* Brano
In una voce ci sono già un sacco di cose. Nel suono di una voce, ci sono già tutte le cose che quella voce può dire. Non solo. Una voce, se è brutta, non può dire niente di bello. Una cosa bella detta da una voce brutta, mai successo. E viceversa. (Bassotuba non c’è P. Nori)

venerdì 15 ottobre 2010

20

C’è una parte di me che è rimasta romantica e anche un po’ infantile, una parte che bisogna mettersi lì a cercarla per vederla perché ci sono muri e muretti pronti a difenderla. Alcuni muri sono stati costruiti per convivere con la timidezza, alcuni sono frutto di musate prese contro altri muri, muri di tutt’altra natura, alcuni sono stati costruiti senza quasi che me ne accorgessi, un mattone oggi, uno domani e bon poi ormai erano lì e proteggevano. Brutti erano brutti ma proteggere proteggevano, lasciati lì. Questa parte qui di me, quella che fa di conto come le ragazzine, quella parte lì, quella che oggi sta scavalcando tutti i vari muri e muretti, sta dicendo: son vent’anni. Se si conta dal primo bacio oggi son vent’anni. E sì ci sono stati alti e bassi, e sì all’inizio prima sono andata io a lavorare negli stati uniti e poi ci è andato lui e i primi anni era quasi più il tempo che eravamo in due continenti differenti che il tempo che eravamo insieme ma se si fa il conto alla mia maniera, alla nostra maniera, son vent’anni.
(e ora vado a finire il mio restauro che sta sera usciamo, andiamo a teatro e questo mi sembra un gran bell’inizio di festeggiamento)

giovedì 14 ottobre 2010

come è possibile?

C’è un autore che ho scoperto per caso pescando tra i libri di mia mamma, si chiama Shalom Aleichem (poi in realtà si trova scritto anche in maniera differente, dipende della casa editrice che lo pubblica ché a passare da un alfabeto a un altro mi sono fatta l’idea che ognuno faccia quello che preferisce, e va benissimo così, a me basta che traducano poi possono cambiare lettere del suo nome come più preferiscono, mica è un problema). Dicevo che c’è questo autore e io avevo visto che doveva uscire la traduzione di un libro che non ho ancora letto e dal momento che quelli che ho letto mi sono piaciuti stavo particolarmente attenta. Poi ieri ho trovato un sito dove si può scaricare il pdf dell’intero libro. A me non piace leggere cose lunghe stando al computer così sono indecisa se stamparmelo, ma sono 254 pagine. C’era anche la possibilità di comprarlo, ho cliccato e ho visto che se lo ordino da loro sono 9 euro, se lo prendo da ilmiolibro sono 12, se invece lo prendo dalla feltrinelli sono 16.50. Ma come è possibile?

* Dati forniti
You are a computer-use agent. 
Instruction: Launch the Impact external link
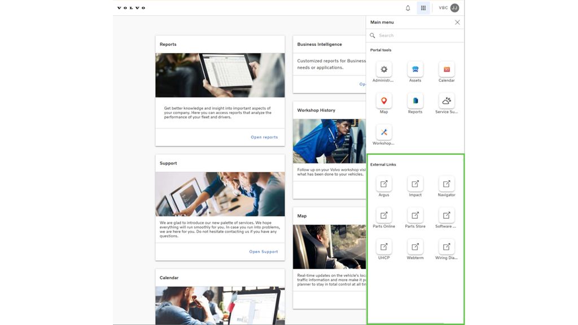pyautogui.click(x=415, y=184)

* Cosa fare
Per favore, prosegui il brano ripartendo subito dopo la sua ultima frase.

* Risultato
(p.s. se volete andare è qua, se non avete mai letto niente di suo a me La storia di Tewje il lattivendolo e Racconti della Shtetl. Scene di vita ebraica in un’Europa scomparsa sono piaciuti molto, per quel che vale, ve li consiglio).

mercoledì 13 ottobre 2010

'sta sera invece




'sta sera cercavo una foto da mettere al posto di quella che era a destra nel post di ieri (il Bovolo l'avevo già messo, proprio la stessa foto e sì che ne avevo fatte tre, si vede che le altre due mi piacciono realmente di meno) e così mi sono messa a rivedere le foto di quest'estate e mi è già tornata voglia di mare e di caldo sarà che 'sta mattina c'erano tredici gradi. Eh sì oggi, tredici ottobre, appena uscita di casa c'erano tredici gradi. Ora va meglio, ce ne sono sedici, però io 'sta sera vorrei essere là e 'sta sera vorrei anche che ci fossero un po' di gradi in più (così non faccio gli armadi neppure questo fine settimana).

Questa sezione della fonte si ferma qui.